The sheet formation is generally conducted by forming in a die at room temperature utilizing the superior cold workability of the .beta. titanium alloy. Similarly, thick sheets have been obtained by die-forging at room temperature. The hot die-forging and the hot sheet forming have been partially conducted at a solution heat treatment temperature or higher in addition to the cold forming.
Although large deformation of the .beta. titanium alloy by the prior art cold working process is possible without generating edge cracking and surface cracking because of excellent cold workability of the alloy, work hardening occurs requiring that an intermediate annealing step be added and thus the number of steps has been disadvantageously increased. In order to solve this problem, hot working has been conducted at a temperature higher than the solution heat treatment temperature to reduce the deformation stress. However, in the hot working and the isothermal working according to the prior art, the .beta. titanium alloy is heated to a temperature higher than the solution heat treatment temperature, so that grains are apt to grow and thus the surface of the formed product tends to be rough. In addition, the formation of coarse particles may have an adverse effect on the mechanical properties after the working. Furthermore, in the conventional hot working and the isothermal working, the material was not largely deformed at a reduced stress and near final shaping was extremely difficult.
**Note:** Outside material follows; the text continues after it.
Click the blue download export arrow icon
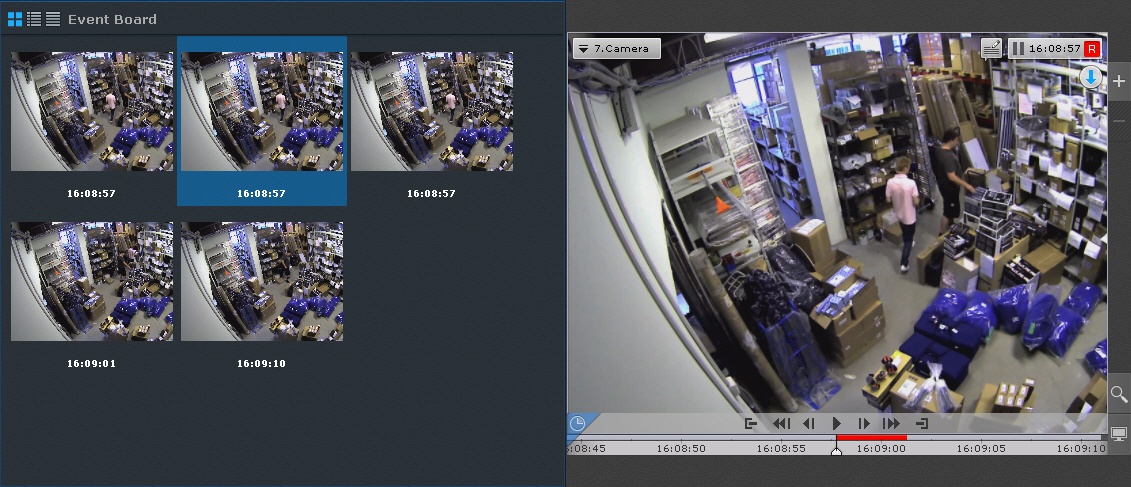The height and width of the screenshot is (487, 1131). coord(1091,78)
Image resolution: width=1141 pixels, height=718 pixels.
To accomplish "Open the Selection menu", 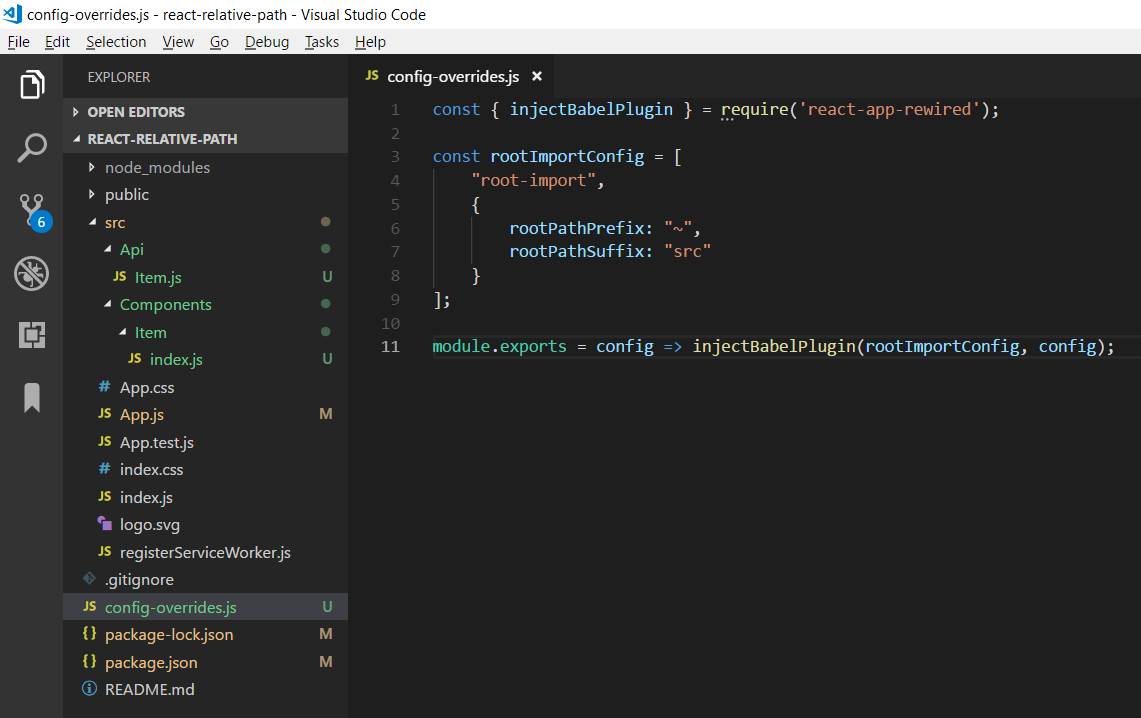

In order to solve the above-described problems, according to the present invention, a .beta. titanium alloy is subjected to elongating, aging and elongating in the order described to form fine crystalline grains during the time when it is heated to the isothermal working temperature and held at that temperature and thus a super-plasticity capable of undergoing large deformation with a reduced stress can be exhibited. Such a super-plastic phenomenon can be utilized for not only a reduction in the manufacturing costs but also the diversification in design due to superior transferability and diffusion joinability.